Due to circumstances beyond their control, the remainder of the 102nd Annual Meskwaki Powwow has been cancelled. This will affect Friday through Sunday’s planned events.
The Sac & Fox Tribe of the Mississippi in Iowa (A.K.A. the Meskwaki Nation) is the only federally recognized tribe in Iowa. They hold cultural events like the Annual Powwow to share with others what is truly distinctive about the Meskwaki way of life, while promoting equality and encouraging cultural awareness. The Meskwaki consider the Powwow as a time of reaffirmation of hope, of kinship and friendship, and of celebration. They regret its cancellation.
Originally known as the “Green Corn Dance”, the Meskwaki Annual Powwow is a time of celebration historically associated with harvest. It is held on the southernmost portion of the Settlement, adjacent to the Iowa River, which often sees flooding during portions of heavy rainfall.
Because of the color and intrigue of the Powwow, it began attracting attention over the years with the outside world. Although they had been celebrating the harvest together as a tribe for many years, the Meskwaki saw the interest of the outside community and determined that it would be a great way to showcase their unique way of life and promote cultural unity at the same time. So in 1913, they changed the event’s name to “powwow” and began inviting others to attend. Since then, it has become a celebration that everyone looks forward to attending each year.
Although they regret the cancellation of the remainder of the 102nd annual event, they are optimistic that through events like this others will walk away with open hearts and open minds, able to respect and learn from cultures such as theirs. They thank you for your understanding and look forward to seeing you next year at the 103’rd Annual Meskwaki Powwow.

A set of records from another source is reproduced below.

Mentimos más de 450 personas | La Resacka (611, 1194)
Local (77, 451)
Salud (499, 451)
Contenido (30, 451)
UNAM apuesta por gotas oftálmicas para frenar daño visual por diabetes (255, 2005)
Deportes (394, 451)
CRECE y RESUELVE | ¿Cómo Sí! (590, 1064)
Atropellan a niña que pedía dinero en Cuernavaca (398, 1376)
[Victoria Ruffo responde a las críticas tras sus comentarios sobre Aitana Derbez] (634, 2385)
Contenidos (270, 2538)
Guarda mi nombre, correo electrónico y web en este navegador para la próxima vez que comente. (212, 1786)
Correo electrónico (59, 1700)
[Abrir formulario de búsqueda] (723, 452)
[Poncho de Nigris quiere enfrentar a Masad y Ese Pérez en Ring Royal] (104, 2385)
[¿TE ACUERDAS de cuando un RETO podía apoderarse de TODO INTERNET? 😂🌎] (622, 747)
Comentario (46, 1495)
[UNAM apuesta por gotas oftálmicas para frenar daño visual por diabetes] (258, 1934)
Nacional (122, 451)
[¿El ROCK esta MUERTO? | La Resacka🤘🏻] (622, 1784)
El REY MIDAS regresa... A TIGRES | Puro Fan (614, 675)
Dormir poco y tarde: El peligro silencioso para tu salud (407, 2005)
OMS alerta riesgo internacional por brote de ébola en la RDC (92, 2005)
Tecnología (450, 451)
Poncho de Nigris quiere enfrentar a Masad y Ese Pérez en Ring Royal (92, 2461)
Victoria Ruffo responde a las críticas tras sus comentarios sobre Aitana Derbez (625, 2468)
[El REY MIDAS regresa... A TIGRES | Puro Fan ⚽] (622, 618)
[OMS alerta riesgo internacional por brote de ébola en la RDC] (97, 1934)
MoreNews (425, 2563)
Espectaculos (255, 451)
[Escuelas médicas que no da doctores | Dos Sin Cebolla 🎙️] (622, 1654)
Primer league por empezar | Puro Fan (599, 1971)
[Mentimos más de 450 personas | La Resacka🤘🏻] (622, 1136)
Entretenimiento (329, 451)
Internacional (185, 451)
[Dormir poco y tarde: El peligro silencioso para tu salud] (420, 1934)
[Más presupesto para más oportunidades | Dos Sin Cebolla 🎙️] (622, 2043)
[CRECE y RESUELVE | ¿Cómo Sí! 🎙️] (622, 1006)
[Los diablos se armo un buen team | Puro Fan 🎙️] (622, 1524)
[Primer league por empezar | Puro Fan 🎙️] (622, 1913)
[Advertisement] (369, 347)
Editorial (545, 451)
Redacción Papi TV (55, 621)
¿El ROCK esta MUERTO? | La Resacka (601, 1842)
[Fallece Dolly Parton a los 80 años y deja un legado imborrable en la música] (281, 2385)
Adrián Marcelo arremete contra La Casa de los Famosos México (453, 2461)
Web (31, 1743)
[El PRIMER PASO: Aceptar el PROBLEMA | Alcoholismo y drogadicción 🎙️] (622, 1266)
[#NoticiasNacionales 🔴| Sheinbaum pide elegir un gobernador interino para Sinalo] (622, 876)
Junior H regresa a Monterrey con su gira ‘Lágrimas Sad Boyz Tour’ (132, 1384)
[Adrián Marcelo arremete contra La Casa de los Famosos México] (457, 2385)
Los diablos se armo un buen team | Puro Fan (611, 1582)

The Annual Meskwaki Powwow originated from the traditional religious and social beliefs of the Meskwaki Tribe. Today, it is not so much a religious event, but more of a social gathering. Specifically, today’s event is derived from the “Green Corn Dance” and other social events of the Tribe in their early years. The “Green Corn Dance” was an annual event that took place during the harvesting of crops. The “Field Days” held from 1902 to 1912, lasted about a week, with dancing, games, and horse racing. It was a social gathering without a harvest. In 1912, the Chief appointed 15 men to plan for the next year. The appointed men decided to change the name from “Field Days” to “Powwow”. The first powwow was held at the present location.
Today, the Meskwaki Powwow is the only one of its kind and is held annually on the only Indian Settlement in the State of Iowa. During the four day affair, the gathered Indians celebrate and perform, in full-dress regalia, dances that have been handed down for generations. It is the dancing that has drawn the most attention from the outside world, for it is by far the most colorful and intriguing aspect of the Powwow. It is a time of reaffirmation and hope, of worship and kinship, and, above all, a time of friendship and making new friends.